Recensione Borgman (2013)

Alex van Warmerdam costruisce un thriller sui generis che ha i suoi punti di forza in un umorismo nerissimo e su un'ambiguità di fondo che accompagna lo spettatore anche dopo il termine della pellicola.

Il diavolo probabilmente

Un uomo con un cane da caccia, un prete armato di fucile ed un altro con un bastone appuntito partono nei boschi alla ricerca di non si sa quale misterioso avversario. Trovano una botola nel terreno e tentano di entrare con la forza, ma l'uomo che si nasconde sottoterra riesce a fuggire tramite un cunicolo segreto verso la città, ma non prima di aver avvisato altri due compagni, anch'essi celati in nascondigli simili.
Arrivato ad una abitazione di periferia, quest'uomo dall'aspetto di un barbone e che dice di chiamarsi Anton, bussa alla porta e chiede di poter fare un bagno. Mandato via malamente dal proprietario della casa, Anton insiste dicendo di conoscere sua moglie, Marina; quando anche questa arriva e nega nel modo più assoluto questa conoscenza, l'uomo viene picchiato selvaggiamente ottenendo così quello che probabilmente voleva ottenere: la compassione della donna, che a quel punto gli offre, di nascosto al bellicoso marito, un posto dove dormire e poter guarire le ferire, a patto, però, che Anton resti nascosto nel capannone in giardino e non si faccia vedere da nessuno. Un patto che Anton non ha alcuna intenzione di mantenere, anzi incomincia ben presto a fare visita ai tre bambini della coppia e da quel momento le cose non possono che prendere una piega inquietante...

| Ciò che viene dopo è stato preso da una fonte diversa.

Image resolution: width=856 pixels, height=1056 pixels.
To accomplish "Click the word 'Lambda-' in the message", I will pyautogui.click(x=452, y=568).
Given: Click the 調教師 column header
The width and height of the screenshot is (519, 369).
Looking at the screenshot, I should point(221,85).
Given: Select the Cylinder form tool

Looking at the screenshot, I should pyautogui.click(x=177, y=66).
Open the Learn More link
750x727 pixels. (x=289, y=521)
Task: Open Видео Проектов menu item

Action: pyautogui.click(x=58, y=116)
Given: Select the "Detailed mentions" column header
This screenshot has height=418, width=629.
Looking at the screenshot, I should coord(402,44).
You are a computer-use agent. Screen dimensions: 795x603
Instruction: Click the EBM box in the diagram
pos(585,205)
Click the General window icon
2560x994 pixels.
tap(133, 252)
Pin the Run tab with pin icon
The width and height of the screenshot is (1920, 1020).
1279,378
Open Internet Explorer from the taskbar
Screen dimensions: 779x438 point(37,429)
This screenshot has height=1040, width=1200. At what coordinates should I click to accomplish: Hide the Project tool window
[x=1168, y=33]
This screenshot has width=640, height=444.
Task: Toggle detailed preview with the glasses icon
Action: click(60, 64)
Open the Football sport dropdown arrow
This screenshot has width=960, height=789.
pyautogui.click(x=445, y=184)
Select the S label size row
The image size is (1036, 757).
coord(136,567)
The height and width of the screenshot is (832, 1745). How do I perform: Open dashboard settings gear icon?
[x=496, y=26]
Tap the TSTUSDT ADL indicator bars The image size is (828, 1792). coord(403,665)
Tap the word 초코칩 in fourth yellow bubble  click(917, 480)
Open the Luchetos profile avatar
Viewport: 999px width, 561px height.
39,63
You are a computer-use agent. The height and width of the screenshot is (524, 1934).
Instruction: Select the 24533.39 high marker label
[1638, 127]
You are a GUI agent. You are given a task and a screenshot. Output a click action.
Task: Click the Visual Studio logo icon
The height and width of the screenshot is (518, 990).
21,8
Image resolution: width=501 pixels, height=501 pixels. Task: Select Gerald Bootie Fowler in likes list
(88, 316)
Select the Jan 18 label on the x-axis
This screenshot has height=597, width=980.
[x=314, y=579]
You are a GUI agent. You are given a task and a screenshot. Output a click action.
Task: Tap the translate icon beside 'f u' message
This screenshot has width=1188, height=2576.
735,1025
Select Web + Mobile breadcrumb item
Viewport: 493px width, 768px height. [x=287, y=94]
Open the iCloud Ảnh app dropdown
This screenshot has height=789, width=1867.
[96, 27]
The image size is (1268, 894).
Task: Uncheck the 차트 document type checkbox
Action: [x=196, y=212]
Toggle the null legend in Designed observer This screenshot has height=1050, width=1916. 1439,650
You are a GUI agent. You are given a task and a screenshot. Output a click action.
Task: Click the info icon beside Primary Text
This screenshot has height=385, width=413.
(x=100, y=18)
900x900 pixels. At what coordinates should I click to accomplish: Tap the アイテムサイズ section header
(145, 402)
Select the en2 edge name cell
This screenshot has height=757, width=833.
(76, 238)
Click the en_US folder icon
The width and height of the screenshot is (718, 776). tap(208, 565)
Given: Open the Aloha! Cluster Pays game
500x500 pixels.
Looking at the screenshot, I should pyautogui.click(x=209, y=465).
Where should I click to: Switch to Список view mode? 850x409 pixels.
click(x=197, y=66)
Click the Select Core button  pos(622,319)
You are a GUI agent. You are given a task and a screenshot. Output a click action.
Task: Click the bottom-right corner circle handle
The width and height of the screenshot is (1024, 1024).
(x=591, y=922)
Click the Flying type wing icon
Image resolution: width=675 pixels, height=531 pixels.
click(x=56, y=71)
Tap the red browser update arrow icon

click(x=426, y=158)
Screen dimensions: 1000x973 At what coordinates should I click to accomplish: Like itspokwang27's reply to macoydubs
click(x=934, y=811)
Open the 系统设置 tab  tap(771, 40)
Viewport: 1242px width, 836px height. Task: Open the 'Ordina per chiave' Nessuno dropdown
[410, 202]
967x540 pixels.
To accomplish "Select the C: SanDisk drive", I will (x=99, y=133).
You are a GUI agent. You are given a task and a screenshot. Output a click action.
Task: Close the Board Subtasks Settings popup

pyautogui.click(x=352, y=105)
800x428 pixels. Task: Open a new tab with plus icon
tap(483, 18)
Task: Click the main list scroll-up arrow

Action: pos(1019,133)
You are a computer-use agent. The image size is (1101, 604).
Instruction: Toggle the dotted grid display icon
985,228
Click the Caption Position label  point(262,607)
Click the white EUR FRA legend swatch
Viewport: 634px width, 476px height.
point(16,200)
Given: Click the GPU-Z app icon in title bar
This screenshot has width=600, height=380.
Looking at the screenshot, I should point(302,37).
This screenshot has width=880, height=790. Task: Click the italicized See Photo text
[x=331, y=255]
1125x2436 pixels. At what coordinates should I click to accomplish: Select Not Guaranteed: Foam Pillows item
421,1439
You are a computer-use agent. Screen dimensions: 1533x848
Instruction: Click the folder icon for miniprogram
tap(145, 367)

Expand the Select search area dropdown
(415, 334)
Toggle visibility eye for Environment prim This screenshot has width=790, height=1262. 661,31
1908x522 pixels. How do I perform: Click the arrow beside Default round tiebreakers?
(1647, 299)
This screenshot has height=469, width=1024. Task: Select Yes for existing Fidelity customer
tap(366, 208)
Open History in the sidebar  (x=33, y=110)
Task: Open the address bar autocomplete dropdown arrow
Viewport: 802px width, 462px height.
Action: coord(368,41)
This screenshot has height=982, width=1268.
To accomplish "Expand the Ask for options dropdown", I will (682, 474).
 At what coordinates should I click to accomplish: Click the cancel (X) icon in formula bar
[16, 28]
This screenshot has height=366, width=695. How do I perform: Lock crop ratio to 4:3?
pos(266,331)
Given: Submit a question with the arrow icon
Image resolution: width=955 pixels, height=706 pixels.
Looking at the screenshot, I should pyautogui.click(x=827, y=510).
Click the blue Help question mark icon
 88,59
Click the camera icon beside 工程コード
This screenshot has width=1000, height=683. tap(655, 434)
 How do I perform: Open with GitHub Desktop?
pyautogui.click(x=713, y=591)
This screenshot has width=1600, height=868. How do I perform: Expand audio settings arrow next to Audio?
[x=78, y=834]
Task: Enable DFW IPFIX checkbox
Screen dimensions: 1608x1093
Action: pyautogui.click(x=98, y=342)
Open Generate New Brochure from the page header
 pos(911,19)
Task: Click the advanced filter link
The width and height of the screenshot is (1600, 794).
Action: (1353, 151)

Ha un incipit davvero travolgente questo Borgman, un progetto che in superficie potrebbe ricordare un po' il Funny Games di Michael Haneke ma che in realtà ha un tono molto diverso, visto che fin da subito vira su un umorismo nerissimo e su un'ambiguità di fondo che accompagna lo spettatore anche dopo il termine della pellicola. Chi è Anton? Chi sono gli uomini e le donne che ben presto si aggiungeranno a lui e lo aiuteranno nella sua "missione"? Che ruolo hanno coloro che nell'incipit sembravano cacciarli? Nel film non esistono queste risposte, e forse, chissà, nemmeno nella testa del regista; ma il punto è che anche inutile cercarle perché lo scopo è proprio quello di rappresentare il Male nella sua manifestazione più pura, quella caotica e apparentemente insensata che è tipica delle violenze più brutali e sconvolgenti.
Ma il male sa anche essere affascinante e spesso travolgente, è forse per questo che nessuno sembra saper resistere al magnetismo di Anton (l'ottimo Jan Bijvoet) e dei suoi compari (uno dei quali interpretato dallo stesso regista), e che anche noi spettatori veniamo attratti dalle azioni nefaste ma anche terribilmente divertenti di questo satanico e misterioso gruppo di individui.
Il regista Alex van Warmerdam - per la prima volta in concorso a Cannes, dove d'altronde un film olandese in corsa per la Palma d'oro mancava da quasi quarant'anni - sa giocare bene con le aspettative degli spettatori, ribalta gli schemi e costruisce un thriller sui generis, nel cui finale quasi nessun nodo viene al pettine e le domande sono persino superiori rispetto ad inizio film.